MicroRNA 200a as a histologically independent marker for meningioma recurrence: Results of a four microRNA panel analysis in meningiomas

Abstract Introduction Meningiomas are mostly benign neoplasms of the central nervous system. Nevertheless there are recurrences in about 20% after surgical resection. Previous studies could reveal several predictors of meningioma recurrence. Tumor progression often is associated with a specific pattern of chromosome losses. Our study investigated the potential function of selected microRNAs as markers of tumor progression. Methods By real‐time polymerase chain reaction the expressions of microRNA 21‐3p, 34a‐3p, 200a‐3p, and 409‐3p were analyzed in solid tumor and in blood samples of 51 meningioma patients as well as in blood samples of 20 healthy individuals. Additionally, aberrations of parts of chromosomes 1, 14, 18, and 22 were analyzed by FISH. Tumor and blood samples were statistically analyzed, using Spearman's rank correlation coefficient as well as Mann–Whitney U‐ and Kruskal–Wallis‐Test.
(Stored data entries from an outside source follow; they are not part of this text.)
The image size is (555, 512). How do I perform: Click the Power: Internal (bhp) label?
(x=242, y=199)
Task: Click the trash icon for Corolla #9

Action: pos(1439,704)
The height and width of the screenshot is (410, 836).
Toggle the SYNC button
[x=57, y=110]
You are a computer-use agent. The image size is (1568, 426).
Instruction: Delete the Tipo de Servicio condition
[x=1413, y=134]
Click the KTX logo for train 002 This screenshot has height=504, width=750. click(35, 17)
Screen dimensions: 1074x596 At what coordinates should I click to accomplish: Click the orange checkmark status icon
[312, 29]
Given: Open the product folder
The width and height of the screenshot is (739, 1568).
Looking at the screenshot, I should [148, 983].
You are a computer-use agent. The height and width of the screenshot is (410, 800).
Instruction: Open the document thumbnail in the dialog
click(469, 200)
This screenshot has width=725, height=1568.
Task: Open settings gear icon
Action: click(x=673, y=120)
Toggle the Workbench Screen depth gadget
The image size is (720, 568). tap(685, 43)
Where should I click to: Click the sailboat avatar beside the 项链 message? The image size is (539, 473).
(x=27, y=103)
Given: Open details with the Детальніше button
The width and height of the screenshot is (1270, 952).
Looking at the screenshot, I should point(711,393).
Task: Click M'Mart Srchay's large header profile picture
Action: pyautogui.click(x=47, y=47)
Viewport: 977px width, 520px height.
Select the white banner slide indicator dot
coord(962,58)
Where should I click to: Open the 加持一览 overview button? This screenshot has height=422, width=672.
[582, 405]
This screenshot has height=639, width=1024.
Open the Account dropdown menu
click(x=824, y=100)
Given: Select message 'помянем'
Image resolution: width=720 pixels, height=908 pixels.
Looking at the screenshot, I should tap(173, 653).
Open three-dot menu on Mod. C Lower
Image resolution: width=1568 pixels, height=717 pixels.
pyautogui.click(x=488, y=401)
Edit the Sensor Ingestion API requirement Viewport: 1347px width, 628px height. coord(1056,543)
Results MicroRNA 200a showed significantly lower expressions in recurrent meningiomas than in newly diagnosed ones. MicroRNA 409 in meningiomas was correlated significantly with tumor volume and showed a significant negative correlation with patient age. Significance was found between the expression patterns of microRNAs 34a and 200a with the respective aberrations of chromosome 1p and the microRNA 409 with aberration of chromosome 14. In the male cohort the expression of microRNA 200a in blood was significantly upregulated in patients compared to healthy volunteers. By our research the function of microRNA 200a was proved to detect meningioma patients by liquid biopsy. Conclusion We detected microRNA 200a as a new biomarker to indicate meningioma recurrences. Future transferability to blood could be important for patient follow‐up.